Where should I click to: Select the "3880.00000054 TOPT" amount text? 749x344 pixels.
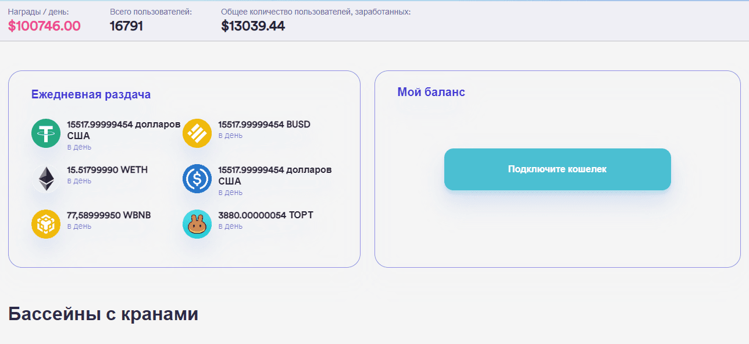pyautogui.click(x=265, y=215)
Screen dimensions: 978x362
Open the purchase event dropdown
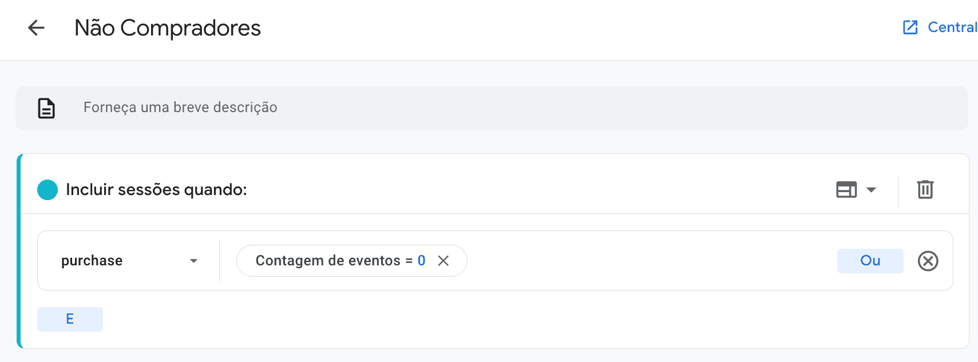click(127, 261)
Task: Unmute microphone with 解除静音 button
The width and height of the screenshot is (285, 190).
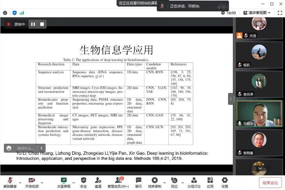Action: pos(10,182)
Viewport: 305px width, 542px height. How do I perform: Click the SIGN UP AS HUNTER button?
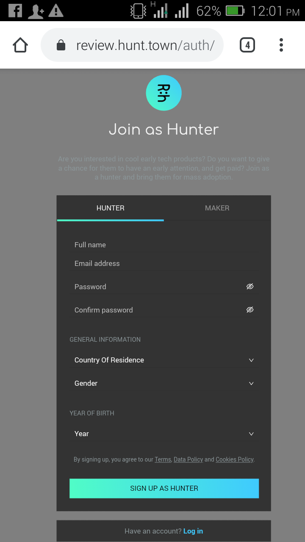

----

Please write out exactly the lines from the one holding "Open the purchase event dropdown" through the last line of the material above, both included, as a copy without pictures.

• THE ANSWER
Open the purchase event dropdown
click(127, 261)
Task: Unmute microphone with 解除静音 button
The width and height of the screenshot is (285, 190).
Action: pos(10,182)
Viewport: 305px width, 542px height. How do I perform: Click the SIGN UP AS HUNTER button?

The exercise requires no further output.